In the last week of September, airline stocks outperformed the broader market, but ended the week down an average of 2%.
Helane Becker of Buckingham Research Group speculates airlines will top the list when investors begin looking for undervalued stocks in industries with improving fundamentals in late November or December.
According to Becker, labor accounts for 35% to 40% of a passenger airline's total operating costs, and relations between management and unionized workers are their lowest point in years, perhaps ever. In recent months, labor agreements have been rejected by U.S. Airways' Mechanics' and TWA's Mechanics' Unions.
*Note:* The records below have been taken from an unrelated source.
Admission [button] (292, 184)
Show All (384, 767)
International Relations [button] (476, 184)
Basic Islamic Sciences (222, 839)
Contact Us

However, Delta Airlines reached a tentative agreement with its pilots late in September that may signal a change in labor relations throughout the industry. Though Delta is not a high yield issuer, as the nation's third-largest airline in terms operating revenues, its management policies are often seen as a marker of the industry environment.
The agreement is considered favorable by Becker in two respects. First, it is the first time this year a labor agreement has been accepted without first being rejected. And, these wage rates are closer to management's initial offer than pilots' demands.
Kollar, on the other hand, does not agree that Delta's agreement is a positive sign for management.
"Theoretically, the Delta deal is the sweetest deal out there right now," he said, "My expectation would be that the resolution of the Delta contract may eventually push up pricing and further push up the pilot contract resolution cost for other airlines going forward." Higher labor costs may translate into thinner profit margins that may have to be managed by capacity decisions including fare increases and lower commission costs.
Oil prices and weather, for their part, have hampered airlines earnings as well.
Following OPEC's decision two weeks ago to maintain production limits, fuel prices have continued to rise. Jet fuel prices ended the week of Sept. 22 at $0.64 a gallon, down 2.5% from the beginning of the week, but up 39% from a year ago. However, some energy analysts expect prices to peak over the coming months, as current high levels are considered unsustainable.
Severe weather along the eastern seaboard in late August and September sliced into airlines' revenues, especially those with major hubs in the Northeast. On the Thursday that Hurricane Floyd struck the northeast, U.S. Airways canceled about 40% of its flights. Continental canceled 715 flights over a 3-day period, mostly in its Newark hub as a result of the storm. Industry-wide revenues on domestic travel are expected to be down between 7% and 8% in September.